Dig Inclusion provides ways for clubs to navigate the challenges associated with building an app or website for equal opportunities. To learn more on Dig Inclusion, you can find it here. 

Swan Retail: Promoting clubs through powerful app 

Swan Retail’s software development has seen the creation of FUSE – an app that has all the best fan engagement features in the one place. 

It’s been a mixed bag for Australian audiences wanting to go to live sporting events, as lockdowns and restrictions have not always gone in our favour. 

For sport clubs, they have become more reliant on finding ways to engage with their fan bases via digital, as the typical match day inclusions do not always go to plan, with unpredictable Covid-19 changes. However, what is for certain is that clubs cannot be stopped in exploring ways to promote their team in a variety of ways. 

Swan Retail has identified the demand for digital and online resources, where they have taken their expertise into the sports & stadium area. 25 years’ worth of experience has lended itself towards furniture & homeware, fashion and specialty retail to name a few. 

Swan Retails app, FUSE, encapsulates that a club is searching for when it comes to fan engagement. It is completely branded to suit a club’s identity and includes an immerse news feed to create engaging content that you would see on a social media platform. The only difference here is that the app takes everything from a club and showcases that directly to a fan, rather than trapping it in amongst other competitors.

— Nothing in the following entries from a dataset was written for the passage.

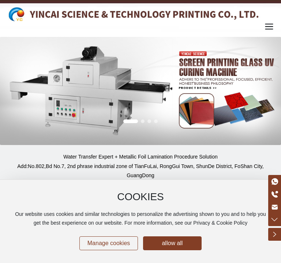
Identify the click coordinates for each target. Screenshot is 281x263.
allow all (172, 243)
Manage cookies (108, 243)
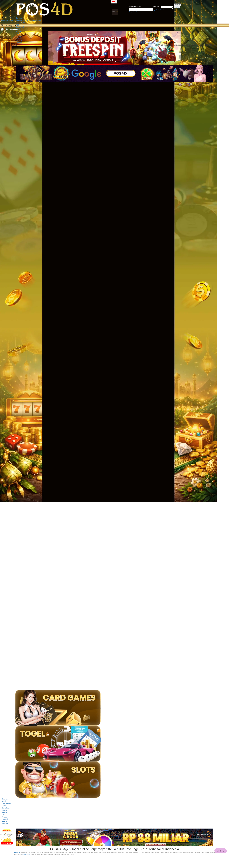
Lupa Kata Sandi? (158, 10)
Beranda (19, 18)
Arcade (18, 36)
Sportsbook (20, 27)
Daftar (177, 7)
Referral (19, 40)
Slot (17, 34)
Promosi (19, 38)
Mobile (18, 20)
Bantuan (19, 43)
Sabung (19, 31)
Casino (18, 29)
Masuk (177, 5)
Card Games (20, 22)
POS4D (17, 852)
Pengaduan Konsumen (135, 12)
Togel (18, 25)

When a fan uses FUSE, their sole focus is on the team they support. FUSE is the application that integrates quality engagement, offering clubs the chance to interact with their fans, build their brand, reward loyalty and drive sales. 

Available on the App Store and Google Play, FUSE has a host of features to maximise marketing potential: 

  • Build and theme a business app. 
  • Clubs can customise their branding. 
  • Scale up only when clubs need to. 
  • Deploy to iOS & Android. 
  • Potential to be live within four weeks. 
  • Deliver engaging content through the app feed. 
  • Segment, target and deliver content based on purchase data. 
  • Display real-time loyalty points and loyalty account balances. 
  • Wrap and enhance a mobile website. 
  • Harness the power of push notifications. 
  • Drive footfall, sales, traffic and conversion. 

FUSE can bring fan engagement benefits that are developed around loyalty. To build and sustain a fan base, Swan Retail helps to bring promotions to life. The app provides the go-to resource for planning and delivering promotional campaigns, leading to an increased rate of revenue. 

Clubs can bring across their creativity and connect with fans in a more personalised manner, whether it be game day or to provide greater access off the pitch. Swan Retail have partnered with Warrington Wolves Rugby Club, Ipswich Town Football Club and Stoke City Football Club who have already seen the following benefits: 

  • News, events, polls and promotions form the pivotal part of FUSE, making content the app’s bread and butter. This can be implemented further by integrating an online shop, which can be a post of a goal celebration during the match with a promotion applied to the player’s kit. 
  • Push notifications as a regularity can consistently bring fans to the app once they have been informed of new content, rewards and timely promotions that all contribute to driving sales. 
  • Loyalty points can be accrued to make fans feel part of something special and to be rewarded for their support. 
  • A website within the app to collaborate a fans’ online experience by seamlessly allowing them to browse and buy from a store without leaving the app. 
  • Calls-to-action as a way of offering new products such as kit releases and the ability to use redeem promotions and use rewards points.